Los más sabios sugirieron entonces que no era necesario buscar un ganador. Para ellos el fin de la discusión era llegar a una conclusión positiva, a acuñar un juicio definitivo sobre el tema central de la polémica. Este disparate tuvo bastante aceptación, aunque las dificultades para redactar la conclusión eran las mismas que para consagrar a un ganador.
Alguien que confundía la voluntad con la realidad propuso someter las cuestiones a votación. El aplauso de los demócratas saludó la propuesta y así una noche de verano se resolvió por 11 votos contra 4 que la capital de Suiza es Oslo. El aserto fue admitido también por los que perdieron, quienes juraron sostener hasta la muerte aquella conclusión por más que se quejarán suizos y noruegos.
Estas coincidencias no le gustaban al público, que las sentía como aflojadas. Las muchedumbres exigían un poco de encono y al no encontrarlo se fueron alejando de la calle Bogotá.
Para peor entró en escena la Comisión de Comedidos y Componedores, unos individuos que recorrían la barriada para meterse a separar en las broncas. Hartos de que los molieran a palos, trataron de evitar, ya que no las peleas callejeras, al menos las discusiones del Círculo. Para lograrlo apelaron al viejo cuento de la tesis, la antítesis y la síntesis.
La acción de estos pisaverdes precipitó la decadencia de las Mesas Redondas. El Círculo de Discutidores alcanzó a sobrevivir algún tiempo gracias a la venta de opiniones y argumentos. Como podrá suponerse, el surtido era enorme y la demanda también. Los mejores clientes fueron los actores, cantantes, bailarinas, recitadores y peluqueros de ésos que van a la televisión a hablar de aquello que ignoran.
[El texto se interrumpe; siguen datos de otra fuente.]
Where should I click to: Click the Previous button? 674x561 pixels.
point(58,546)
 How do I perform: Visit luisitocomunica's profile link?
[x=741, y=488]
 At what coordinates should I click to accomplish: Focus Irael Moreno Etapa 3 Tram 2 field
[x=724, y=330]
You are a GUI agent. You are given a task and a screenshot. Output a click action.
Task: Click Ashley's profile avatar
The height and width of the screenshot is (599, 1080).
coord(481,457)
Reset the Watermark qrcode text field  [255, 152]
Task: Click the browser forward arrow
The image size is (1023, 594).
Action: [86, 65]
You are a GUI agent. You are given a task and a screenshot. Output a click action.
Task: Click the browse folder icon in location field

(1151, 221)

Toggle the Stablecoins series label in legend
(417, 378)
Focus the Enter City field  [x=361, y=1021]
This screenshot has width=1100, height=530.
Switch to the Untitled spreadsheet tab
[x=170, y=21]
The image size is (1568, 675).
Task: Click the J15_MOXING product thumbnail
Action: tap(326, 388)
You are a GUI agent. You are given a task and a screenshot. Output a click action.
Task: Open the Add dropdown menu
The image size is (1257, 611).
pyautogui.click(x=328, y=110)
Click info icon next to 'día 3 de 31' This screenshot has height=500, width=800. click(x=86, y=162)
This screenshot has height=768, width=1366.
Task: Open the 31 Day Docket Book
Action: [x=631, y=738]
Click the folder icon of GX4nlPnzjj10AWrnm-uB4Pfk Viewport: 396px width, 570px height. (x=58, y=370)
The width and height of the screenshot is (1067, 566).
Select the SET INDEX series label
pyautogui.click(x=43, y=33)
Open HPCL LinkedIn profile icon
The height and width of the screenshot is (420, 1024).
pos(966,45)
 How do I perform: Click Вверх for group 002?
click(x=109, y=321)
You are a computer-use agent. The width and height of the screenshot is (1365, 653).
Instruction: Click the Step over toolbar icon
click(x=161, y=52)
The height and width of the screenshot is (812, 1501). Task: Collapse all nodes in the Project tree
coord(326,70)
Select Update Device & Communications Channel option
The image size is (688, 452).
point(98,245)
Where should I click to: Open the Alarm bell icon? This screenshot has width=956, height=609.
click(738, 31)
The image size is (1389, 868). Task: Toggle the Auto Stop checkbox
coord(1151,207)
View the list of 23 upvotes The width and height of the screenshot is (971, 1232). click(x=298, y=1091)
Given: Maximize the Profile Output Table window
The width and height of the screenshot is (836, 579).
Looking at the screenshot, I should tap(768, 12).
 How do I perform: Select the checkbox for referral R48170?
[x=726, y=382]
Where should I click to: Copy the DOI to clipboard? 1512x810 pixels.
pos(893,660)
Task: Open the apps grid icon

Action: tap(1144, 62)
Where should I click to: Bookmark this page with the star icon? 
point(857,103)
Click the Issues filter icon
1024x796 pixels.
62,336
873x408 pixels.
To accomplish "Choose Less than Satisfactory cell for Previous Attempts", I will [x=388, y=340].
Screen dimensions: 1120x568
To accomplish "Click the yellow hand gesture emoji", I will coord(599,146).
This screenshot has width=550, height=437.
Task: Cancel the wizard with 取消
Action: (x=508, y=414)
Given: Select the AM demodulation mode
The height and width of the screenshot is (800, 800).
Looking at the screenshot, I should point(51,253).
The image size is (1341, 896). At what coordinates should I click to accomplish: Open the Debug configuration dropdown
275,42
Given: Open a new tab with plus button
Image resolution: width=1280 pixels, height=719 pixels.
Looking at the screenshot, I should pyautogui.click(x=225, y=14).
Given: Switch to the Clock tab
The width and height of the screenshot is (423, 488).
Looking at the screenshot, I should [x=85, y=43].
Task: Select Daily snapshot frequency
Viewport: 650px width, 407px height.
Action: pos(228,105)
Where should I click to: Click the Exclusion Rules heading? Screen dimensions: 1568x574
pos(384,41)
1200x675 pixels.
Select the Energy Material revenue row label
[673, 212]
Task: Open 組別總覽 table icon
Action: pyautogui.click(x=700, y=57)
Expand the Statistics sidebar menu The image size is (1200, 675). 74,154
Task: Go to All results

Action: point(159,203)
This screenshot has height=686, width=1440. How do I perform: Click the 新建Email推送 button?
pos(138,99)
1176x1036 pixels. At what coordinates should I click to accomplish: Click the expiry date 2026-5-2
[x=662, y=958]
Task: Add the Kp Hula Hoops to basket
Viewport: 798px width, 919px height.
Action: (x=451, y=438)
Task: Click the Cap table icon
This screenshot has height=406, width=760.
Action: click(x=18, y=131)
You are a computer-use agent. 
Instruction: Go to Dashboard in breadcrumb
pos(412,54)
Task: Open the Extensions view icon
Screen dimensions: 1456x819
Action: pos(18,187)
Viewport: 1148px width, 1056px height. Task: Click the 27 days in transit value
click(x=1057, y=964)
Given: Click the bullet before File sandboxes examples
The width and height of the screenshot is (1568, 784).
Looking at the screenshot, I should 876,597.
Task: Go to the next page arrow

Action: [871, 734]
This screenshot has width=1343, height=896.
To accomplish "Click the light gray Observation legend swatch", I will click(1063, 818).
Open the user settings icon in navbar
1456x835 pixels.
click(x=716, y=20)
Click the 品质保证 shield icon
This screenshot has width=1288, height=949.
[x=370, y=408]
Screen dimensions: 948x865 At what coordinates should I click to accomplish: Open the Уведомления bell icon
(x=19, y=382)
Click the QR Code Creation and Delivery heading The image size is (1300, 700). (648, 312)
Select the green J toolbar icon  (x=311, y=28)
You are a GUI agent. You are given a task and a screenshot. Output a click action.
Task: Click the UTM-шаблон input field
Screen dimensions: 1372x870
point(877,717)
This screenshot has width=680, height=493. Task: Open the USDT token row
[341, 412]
Agotado su stock, el Círculo se cerró para siempre.
Contra lo que puede suponerse, los Hombres Sensibles de Flores tuvieron cierta simpatía por los Discutidores. Las polémicas enseñaban que existen razones perfectas para afirmar cualquier cosa, cierta o falsa. Y los muchachos del Ángel Gris pensaron que ésta era una gran lección. No para ellos, desde luego, sino para las gentes incautas. Los Hombres Sensibles supieron siempre que las verdades hay que buscarlas con el corazón. Por estas verdades del sentimiento vale la pena morir. Las otras son apenas fichas de un juego interesante.
Por ahí andan los hombres sin corazón diciendo que ninguna causa merece que uno muera por ella. Tienen razón en su mundo pequeño de teoremas. ¿Quién se hará degollar para defender el principio de Arquímedes?
Dejemos a los nuevos Discutidores que se diviertan con sus argumentos. No está mal para una tarde de lluvia. Pero recordemos siempre que fuera del salón está la vida con sus pasiones, sus héroes, sus canallas, sus mártires, sus puñales y sus muertes. Y el Destino no entiende razones. Buenas noches.